Records provided below:

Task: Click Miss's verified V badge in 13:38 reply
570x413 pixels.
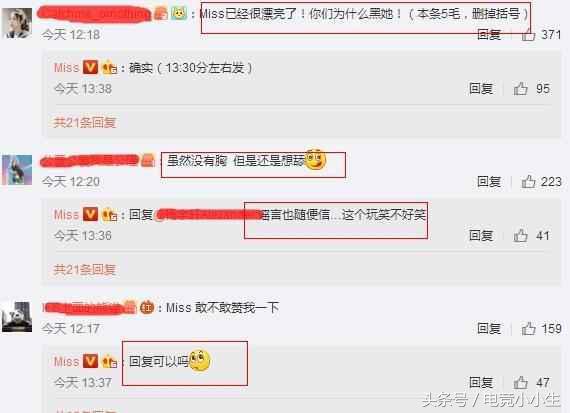Action: 91,67

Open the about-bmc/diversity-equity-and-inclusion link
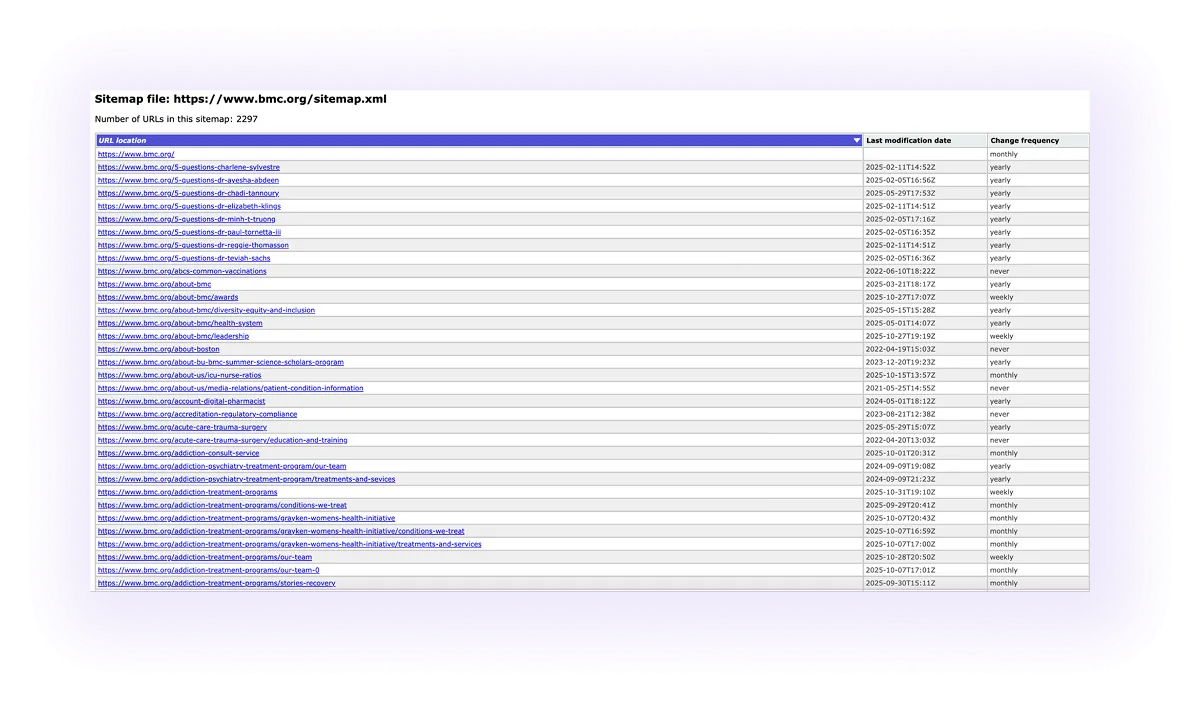point(205,309)
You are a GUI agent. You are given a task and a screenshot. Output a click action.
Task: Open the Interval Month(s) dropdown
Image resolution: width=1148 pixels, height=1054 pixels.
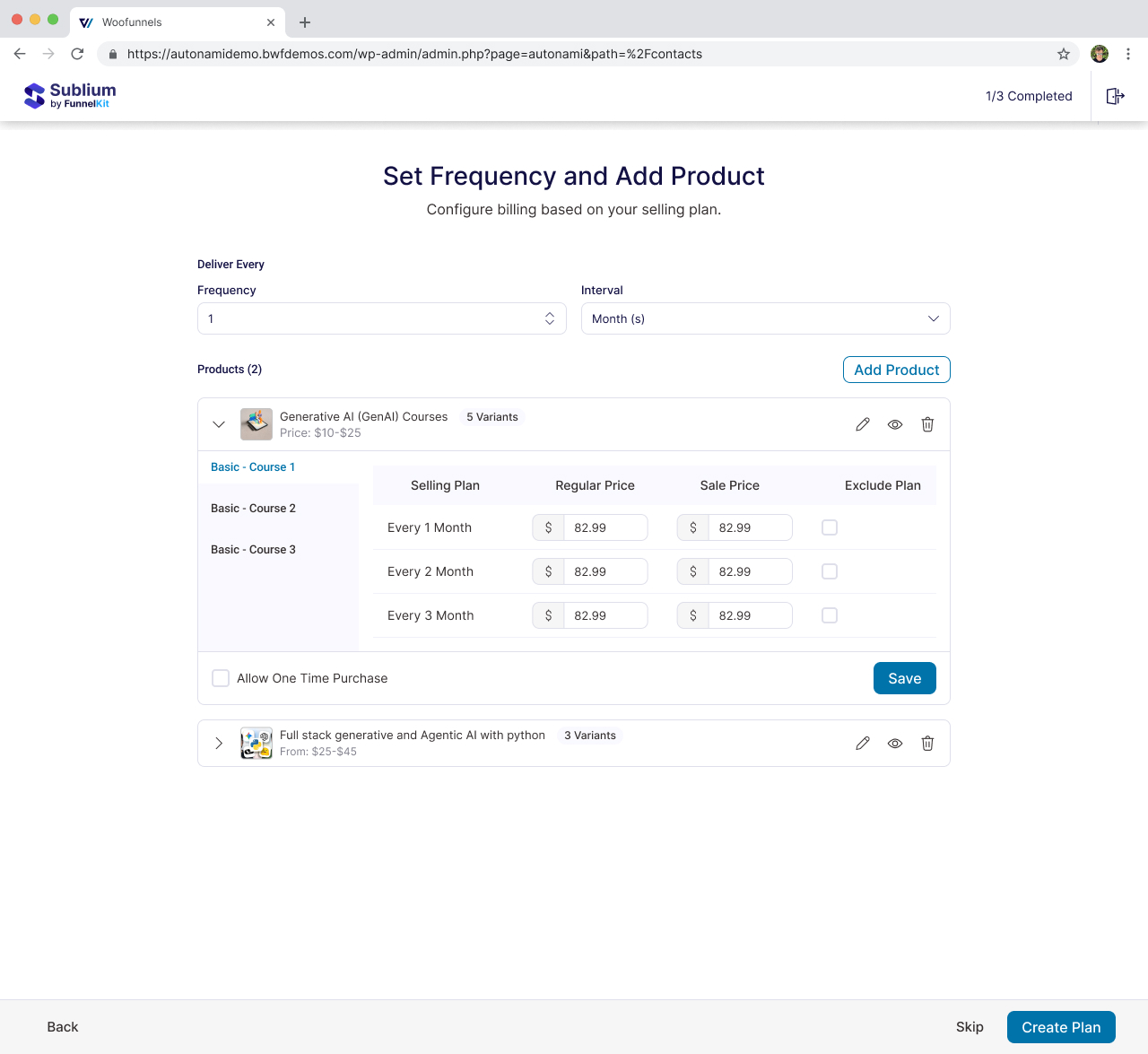(765, 318)
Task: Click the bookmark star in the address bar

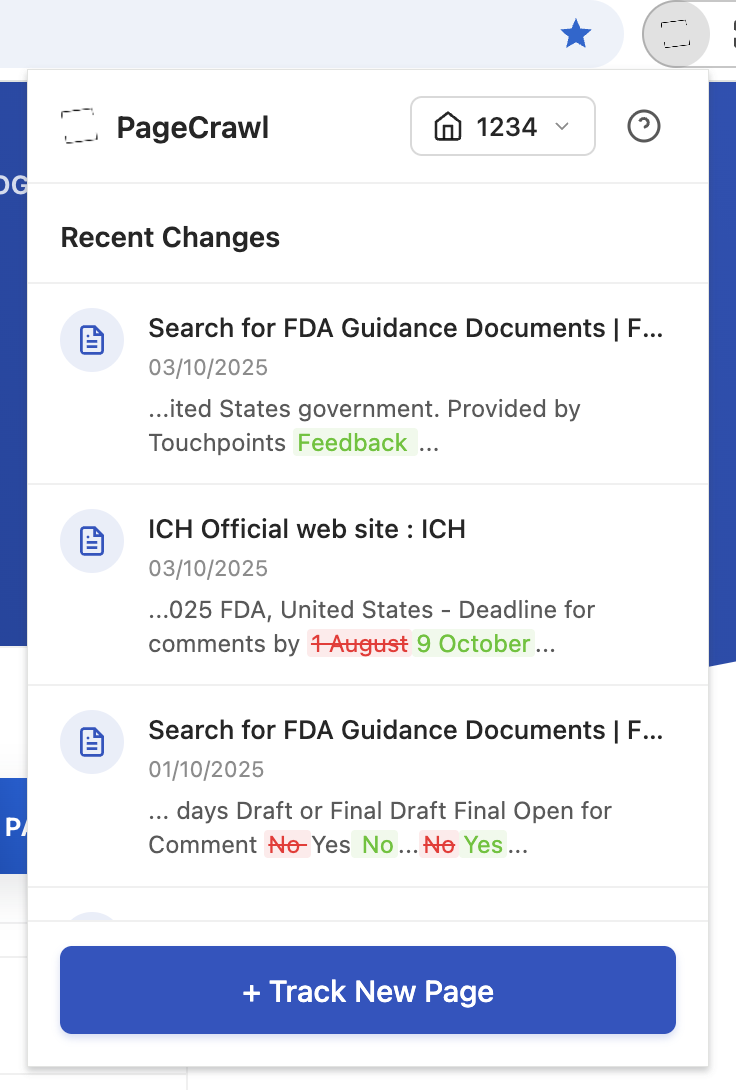Action: click(x=576, y=33)
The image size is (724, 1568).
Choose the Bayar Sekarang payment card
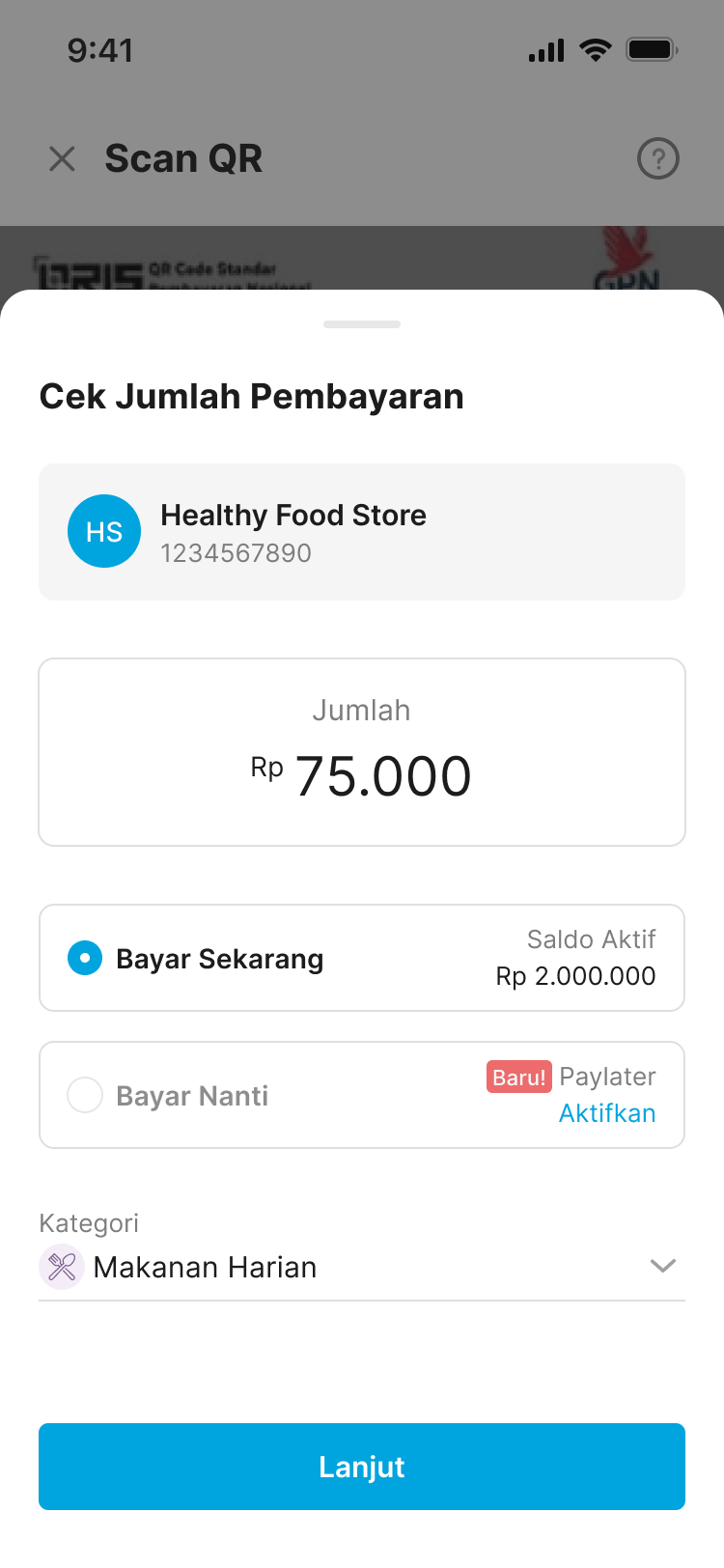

End of Records provided.

Reproduce every line above word for word; no images.

_Task output:_
Task: Click Miss's verified V badge in 13:38 reply
570x413 pixels.
Action: 91,67

Open the about-bmc/diversity-equity-and-inclusion link
point(205,309)
You are a GUI agent. You are given a task and a screenshot. Output a click action.
Task: Open the Interval Month(s) dropdown
Image resolution: width=1148 pixels, height=1054 pixels.
(765, 318)
Task: Click the bookmark star in the address bar

Action: click(x=576, y=33)
The image size is (724, 1568).
Choose the Bayar Sekarang payment card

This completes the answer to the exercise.